The emphasis of the behavioral approach is on the environment and how
abnormal behavior is acquired, throughclassical conditioning, operant
conditioning and social learning.
Classical conditioning has been said to account for the development of phobias.
The feared object (e.g. spider or rat) is associated with a fear or anxiety
sometime in the past. The conditioned stimulus subsequently evokes a powerful
fear response characterized by avoidance of the feared object and the emotion
of fear whenever the object is encountered.
Learning environments can reinforce (re: operant conditioning) problematic
behaviors. E.g. an individual may be rewarded for being having panic attacks by
receiving attention from family and friends this would lead to the behavior
being reinforced and increasing in later life.
Our society can also provide deviant maladaptive models that children identify
with and imitate (re: social learning theory).

Cognitive
The cognitive approach assumes that a persons thoughts are responsible for
their behaviour. The model deals with how information is processed in the brain
and the impact of this on behaviour.
The basic assumptions are:

Maladaptive behaviour is caused by faulty and irrational cognitions.

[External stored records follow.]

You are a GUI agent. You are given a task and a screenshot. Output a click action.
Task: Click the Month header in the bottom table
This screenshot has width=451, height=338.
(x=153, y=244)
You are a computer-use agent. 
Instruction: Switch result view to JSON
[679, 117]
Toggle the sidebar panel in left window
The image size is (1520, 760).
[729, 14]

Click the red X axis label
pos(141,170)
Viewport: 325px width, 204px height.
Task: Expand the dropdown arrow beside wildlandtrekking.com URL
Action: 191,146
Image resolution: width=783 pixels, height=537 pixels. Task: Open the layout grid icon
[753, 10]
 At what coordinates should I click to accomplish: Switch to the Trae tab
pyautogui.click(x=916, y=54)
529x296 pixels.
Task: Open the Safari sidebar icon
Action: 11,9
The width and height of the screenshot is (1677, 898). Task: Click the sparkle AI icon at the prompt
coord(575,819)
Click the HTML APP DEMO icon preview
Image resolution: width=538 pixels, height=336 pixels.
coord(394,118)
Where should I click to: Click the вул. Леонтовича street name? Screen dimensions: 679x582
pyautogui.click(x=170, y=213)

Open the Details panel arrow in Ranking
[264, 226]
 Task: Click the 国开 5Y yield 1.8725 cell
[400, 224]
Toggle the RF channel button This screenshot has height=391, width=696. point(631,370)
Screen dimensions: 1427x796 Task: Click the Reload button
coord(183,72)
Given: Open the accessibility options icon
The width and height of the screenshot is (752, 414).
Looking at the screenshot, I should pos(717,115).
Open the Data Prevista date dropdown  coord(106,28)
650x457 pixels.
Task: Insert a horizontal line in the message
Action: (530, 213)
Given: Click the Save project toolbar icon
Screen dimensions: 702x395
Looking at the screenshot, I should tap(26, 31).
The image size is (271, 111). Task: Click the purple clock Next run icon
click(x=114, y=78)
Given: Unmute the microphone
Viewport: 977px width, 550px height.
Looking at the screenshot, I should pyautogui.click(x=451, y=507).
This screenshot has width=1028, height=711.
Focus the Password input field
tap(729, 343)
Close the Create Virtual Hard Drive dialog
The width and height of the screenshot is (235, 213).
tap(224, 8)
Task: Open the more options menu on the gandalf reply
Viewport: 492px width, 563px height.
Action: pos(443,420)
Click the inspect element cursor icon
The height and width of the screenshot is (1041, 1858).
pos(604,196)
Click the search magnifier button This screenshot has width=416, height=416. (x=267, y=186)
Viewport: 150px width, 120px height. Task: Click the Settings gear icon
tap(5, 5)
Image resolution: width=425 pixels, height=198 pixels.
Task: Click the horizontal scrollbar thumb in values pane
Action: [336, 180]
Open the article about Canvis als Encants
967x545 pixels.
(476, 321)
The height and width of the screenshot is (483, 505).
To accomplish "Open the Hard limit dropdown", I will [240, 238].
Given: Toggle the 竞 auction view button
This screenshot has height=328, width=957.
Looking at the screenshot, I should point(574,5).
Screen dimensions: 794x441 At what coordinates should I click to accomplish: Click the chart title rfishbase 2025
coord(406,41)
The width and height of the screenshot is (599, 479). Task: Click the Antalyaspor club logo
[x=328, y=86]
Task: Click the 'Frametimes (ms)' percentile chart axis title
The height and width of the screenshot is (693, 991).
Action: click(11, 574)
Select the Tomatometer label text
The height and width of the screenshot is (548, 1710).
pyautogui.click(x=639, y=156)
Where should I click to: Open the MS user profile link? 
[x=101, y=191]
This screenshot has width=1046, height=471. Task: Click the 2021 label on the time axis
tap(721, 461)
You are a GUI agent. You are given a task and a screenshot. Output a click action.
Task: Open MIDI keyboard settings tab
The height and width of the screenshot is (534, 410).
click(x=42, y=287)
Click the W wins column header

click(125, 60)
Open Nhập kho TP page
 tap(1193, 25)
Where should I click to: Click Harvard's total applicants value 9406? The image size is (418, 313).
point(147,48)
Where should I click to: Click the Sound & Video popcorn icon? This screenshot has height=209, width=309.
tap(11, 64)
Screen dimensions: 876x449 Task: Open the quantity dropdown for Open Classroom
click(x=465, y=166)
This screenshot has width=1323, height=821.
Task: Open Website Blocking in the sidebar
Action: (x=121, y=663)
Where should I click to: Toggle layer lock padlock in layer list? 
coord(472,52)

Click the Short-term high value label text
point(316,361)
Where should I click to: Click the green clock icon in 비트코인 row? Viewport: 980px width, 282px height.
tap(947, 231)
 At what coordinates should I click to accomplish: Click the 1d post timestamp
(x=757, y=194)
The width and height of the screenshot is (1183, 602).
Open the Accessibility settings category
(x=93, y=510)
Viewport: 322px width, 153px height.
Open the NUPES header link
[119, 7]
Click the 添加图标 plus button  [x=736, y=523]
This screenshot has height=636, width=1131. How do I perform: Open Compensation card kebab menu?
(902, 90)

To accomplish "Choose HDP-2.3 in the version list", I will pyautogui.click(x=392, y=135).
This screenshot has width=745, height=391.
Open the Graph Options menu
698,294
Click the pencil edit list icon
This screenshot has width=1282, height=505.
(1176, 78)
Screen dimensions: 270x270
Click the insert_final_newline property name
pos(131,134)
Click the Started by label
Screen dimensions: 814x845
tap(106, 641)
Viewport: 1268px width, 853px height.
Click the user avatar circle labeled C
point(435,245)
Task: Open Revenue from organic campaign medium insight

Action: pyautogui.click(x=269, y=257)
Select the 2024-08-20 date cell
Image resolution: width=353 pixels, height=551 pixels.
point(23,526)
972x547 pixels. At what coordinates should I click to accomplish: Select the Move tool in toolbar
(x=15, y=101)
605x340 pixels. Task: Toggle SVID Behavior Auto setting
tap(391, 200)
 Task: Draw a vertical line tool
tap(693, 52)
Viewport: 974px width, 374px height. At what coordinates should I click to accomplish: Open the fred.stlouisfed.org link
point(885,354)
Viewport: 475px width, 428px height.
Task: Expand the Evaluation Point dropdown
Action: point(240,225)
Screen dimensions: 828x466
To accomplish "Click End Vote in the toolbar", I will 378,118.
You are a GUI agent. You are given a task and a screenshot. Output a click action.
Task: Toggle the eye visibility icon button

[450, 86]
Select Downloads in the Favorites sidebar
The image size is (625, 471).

It is the way you think about a problem, rather than the problem
itself that causes mental disorders.

Individuals can overcome mental disorders by learning to use more


appropriate cognitions.

The individual is an active processor of information. How a person, perceives,


anticipates and evaluates events rather than the events themselves, which will
have an impact on behavior. This is generally believed to be an automatic
process, in other words we do not really think about it.
In people with psychological problems these thought processes tend to be
negative and the cognitions (i.e. attributions, cognitive errors) made will be
inaccurate:
These cognitions cause distortions in the way we see things; Ellis suggested it is
through irrational thinking, whileBeck proposed the cognitive triad.

Medical / Biological

The medical model of psychopathology believes that disorders have an organic


or physical cause. The focus of this approach is on genetics, neurotransmitters,
neurophysiology, neuroanatomy, biochemistry etc.
For example, in terms of biochemistry the dopamine hypothesis argues that
elevated levels of dopamine are related to symptoms of schizophrenia.
The approach argues that mental disorders are related to the physical structure
and functioning of the brain.
For example, differences in brain structure (abnormalities in the frontal and prefrontal cortex, enlarged ventricles) have been identified in people with
schizophrenia.

Psychodynamic

The main assumptions include Freuds belief that abnormality came from the
psychological causes rather than the physical causes, that unresolved conflicts
between the id, ego and superego create anxiety.

Freud also believed that early childhood experiences and unconscious


motivation were responsible for disorders.